* **Your assignment**
Transcribe the records from the line containing "This screenshot has height=414, width=920." onward, up to and including the final line, exactly and without anything else.

** Supplied data follows **

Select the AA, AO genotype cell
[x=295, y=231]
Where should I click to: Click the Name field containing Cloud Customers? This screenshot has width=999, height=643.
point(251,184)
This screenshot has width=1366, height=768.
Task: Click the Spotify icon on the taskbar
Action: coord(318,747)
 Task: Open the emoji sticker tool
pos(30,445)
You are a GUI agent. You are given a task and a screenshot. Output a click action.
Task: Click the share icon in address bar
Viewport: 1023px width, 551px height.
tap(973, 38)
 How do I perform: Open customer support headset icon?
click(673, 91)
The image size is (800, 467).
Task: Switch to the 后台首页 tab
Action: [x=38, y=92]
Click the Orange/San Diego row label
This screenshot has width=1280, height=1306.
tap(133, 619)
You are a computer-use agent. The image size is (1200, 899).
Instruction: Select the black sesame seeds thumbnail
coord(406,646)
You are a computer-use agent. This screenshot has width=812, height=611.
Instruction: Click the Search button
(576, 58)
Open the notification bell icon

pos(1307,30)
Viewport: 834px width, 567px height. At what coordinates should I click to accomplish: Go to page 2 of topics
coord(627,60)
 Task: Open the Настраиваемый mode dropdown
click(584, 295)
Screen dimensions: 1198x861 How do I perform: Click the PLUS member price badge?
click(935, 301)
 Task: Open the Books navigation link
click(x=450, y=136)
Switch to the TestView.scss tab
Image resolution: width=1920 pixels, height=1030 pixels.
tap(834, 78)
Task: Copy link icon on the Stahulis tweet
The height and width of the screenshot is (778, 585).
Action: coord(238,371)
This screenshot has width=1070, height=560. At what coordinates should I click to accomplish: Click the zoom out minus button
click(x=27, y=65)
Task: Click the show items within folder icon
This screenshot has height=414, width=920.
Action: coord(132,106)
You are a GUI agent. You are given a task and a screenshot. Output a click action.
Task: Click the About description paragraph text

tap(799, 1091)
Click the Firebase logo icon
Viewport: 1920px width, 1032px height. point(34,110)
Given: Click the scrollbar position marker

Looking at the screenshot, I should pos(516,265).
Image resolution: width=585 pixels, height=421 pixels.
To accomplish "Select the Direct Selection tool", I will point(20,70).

** End of Supplied data **

* **Response area**
This screenshot has height=414, width=920.
Action: coord(132,106)
You are a GUI agent. You are given a task and a screenshot. Output a click action.
Task: Click the About description paragraph text

tap(799, 1091)
Click the Firebase logo icon
Viewport: 1920px width, 1032px height. point(34,110)
Given: Click the scrollbar position marker

Looking at the screenshot, I should pos(516,265).
Image resolution: width=585 pixels, height=421 pixels.
To accomplish "Select the Direct Selection tool", I will point(20,70).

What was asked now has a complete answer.